▶ _Extrait source_
Une fois n’est pas coutume, je me réjouis de l’horaire tardif du match pour cause de retransmission sur les téléphones portables d’Orange. Le coup d’envoi sera donné à 21h, soit trois heures plus tard que l’horaire habituel, ce qui me permettra de prendre le temps de découvrir les abords du Parc de Lescure.
Après douze heures passées sur un chemin de fer, mes longues guiboles sont forcément rouillées. Je me sens dans un étrange état au sortir de la gare. Il me faut pourtant faire fonctionner ma cervelle et mon sens de l’orientation afin de trouver illico le chemin de l’hôtel.
C’est la première fois que je mets les pieds dans cette ville. Je l’imagine embourgeoisée, coquette avec une petite dose de suffisance. Un peu à l’image de son équipe de foot, en somme. Une vision de supporter que je vais pouvoir confronter avec la réalité.
Me fiant à mon plan, je m’engouffre dans une petite rue face à la gare. Façades aux murs noircis, barre d’immeuble HLM, trottoirs jonchés de détritus, commerces alimentaires à l’hygiène improbable : le ghetto n’est plus bien loin. Feignant une certaine nonchalance, je poursuis ma route, serrant cependant avec énergie mon sac chéri. Forcément, je tente d’imaginer à quoi pourrait ressembler l’hôtel qui va m’accueillir. Quelques centaines de mètres plus loin, tel un ange en enfer, un immeuble flambant neuf présente l’indéniable avantage d’abriter mon auberge. Je grimpe dans ma chambre, pose mes affaires, glisse mon écharpe et mon drapeau rouge et noir dans ma poche et reprend rapidement ma route.
Le spectacle se poursuit. Alors que l’odeur des nombreux kebabs me parvient délicieusement aux narines, c’est une population multi ethnique qui donne vie à ce quartier décidément inattendu. Sur un fond de musique rythmée, l’épicier nord africain fait son commerce, la carte du chef asiatique vante ses nems,  l’homme aux ciseaux soigne ses coiffures afro. La surprise passée, je me complais à contempler ce tableau fort contemporain.

▶ _Consigne 1_
Retapez à l'identique les lignes de la liste ci-dessous, de celle qui contient "The height and width of the screenshot is (1402, 646)." jusqu'à celle qui contient "click(x=511, y=402)", ces deux lignes comprises.

▶ _Extrait de données_
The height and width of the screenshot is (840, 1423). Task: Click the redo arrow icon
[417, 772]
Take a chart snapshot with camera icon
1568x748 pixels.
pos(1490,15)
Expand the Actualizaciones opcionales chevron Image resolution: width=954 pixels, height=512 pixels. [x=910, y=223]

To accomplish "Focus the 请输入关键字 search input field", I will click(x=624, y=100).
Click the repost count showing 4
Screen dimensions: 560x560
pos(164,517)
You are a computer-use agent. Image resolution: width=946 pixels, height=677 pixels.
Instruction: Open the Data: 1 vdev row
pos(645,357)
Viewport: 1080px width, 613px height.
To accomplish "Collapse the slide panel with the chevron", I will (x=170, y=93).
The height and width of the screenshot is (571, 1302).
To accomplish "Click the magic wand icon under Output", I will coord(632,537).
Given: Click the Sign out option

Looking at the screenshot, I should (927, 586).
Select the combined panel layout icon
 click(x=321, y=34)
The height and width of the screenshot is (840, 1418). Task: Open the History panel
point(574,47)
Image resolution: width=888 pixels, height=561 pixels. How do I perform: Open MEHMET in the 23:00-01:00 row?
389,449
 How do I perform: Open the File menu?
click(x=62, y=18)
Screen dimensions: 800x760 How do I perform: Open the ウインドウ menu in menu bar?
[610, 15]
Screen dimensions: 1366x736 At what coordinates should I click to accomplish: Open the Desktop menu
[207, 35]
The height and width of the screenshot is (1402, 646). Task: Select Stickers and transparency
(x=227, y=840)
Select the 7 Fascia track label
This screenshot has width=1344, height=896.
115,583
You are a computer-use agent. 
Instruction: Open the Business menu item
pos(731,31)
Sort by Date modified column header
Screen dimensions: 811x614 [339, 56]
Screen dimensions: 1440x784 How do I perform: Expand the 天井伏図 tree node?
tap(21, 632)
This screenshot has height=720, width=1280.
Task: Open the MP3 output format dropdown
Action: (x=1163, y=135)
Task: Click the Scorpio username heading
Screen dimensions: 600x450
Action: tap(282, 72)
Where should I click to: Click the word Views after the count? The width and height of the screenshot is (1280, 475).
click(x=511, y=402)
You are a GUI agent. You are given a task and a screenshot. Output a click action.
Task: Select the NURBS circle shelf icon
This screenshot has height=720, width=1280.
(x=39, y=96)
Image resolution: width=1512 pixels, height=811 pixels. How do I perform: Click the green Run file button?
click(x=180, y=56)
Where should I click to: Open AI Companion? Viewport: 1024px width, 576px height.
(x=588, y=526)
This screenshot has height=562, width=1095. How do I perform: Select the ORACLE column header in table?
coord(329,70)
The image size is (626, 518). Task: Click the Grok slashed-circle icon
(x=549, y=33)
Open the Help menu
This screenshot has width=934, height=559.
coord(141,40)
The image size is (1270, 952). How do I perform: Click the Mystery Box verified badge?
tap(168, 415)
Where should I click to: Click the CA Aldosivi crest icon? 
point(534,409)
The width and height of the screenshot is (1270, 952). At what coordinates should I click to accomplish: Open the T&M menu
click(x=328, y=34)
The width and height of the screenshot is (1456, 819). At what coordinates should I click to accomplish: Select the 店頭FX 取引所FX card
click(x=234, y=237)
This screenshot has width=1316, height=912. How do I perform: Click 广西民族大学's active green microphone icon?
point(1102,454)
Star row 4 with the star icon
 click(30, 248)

▶ _Consigne 2_
Dans le récit d'arrivée avant le match, plus haut, reprenez mot pour mot le passage qui va de "Après douze heures" jusqu'à "avec la réalité.".

▶ _Sortie complète 1_
The height and width of the screenshot is (1402, 646). Task: Select Stickers and transparency
(x=227, y=840)
Select the 7 Fascia track label
This screenshot has width=1344, height=896.
115,583
You are a computer-use agent. 
Instruction: Open the Business menu item
pos(731,31)
Sort by Date modified column header
Screen dimensions: 811x614 [339, 56]
Screen dimensions: 1440x784 How do I perform: Expand the 天井伏図 tree node?
tap(21, 632)
This screenshot has height=720, width=1280.
Task: Open the MP3 output format dropdown
Action: (x=1163, y=135)
Task: Click the Scorpio username heading
Screen dimensions: 600x450
Action: tap(282, 72)
Where should I click to: Click the word Views after the count? The width and height of the screenshot is (1280, 475).
click(x=511, y=402)

▶ _Sortie complète 2_
Après douze heures passées sur un chemin de fer, mes longues guiboles sont forcément rouillées. Je me sens dans un étrange état au sortir de la gare. Il me faut pourtant faire fonctionner ma cervelle et mon sens de l’orientation afin de trouver illico le chemin de l’hôtel.
C’est la première fois que je mets les pieds dans cette ville. Je l’imagine embourgeoisée, coquette avec une petite dose de suffisance. Un peu à l’image de son équipe de foot, en somme. Une vision de supporter que je vais pouvoir confronter avec la réalité.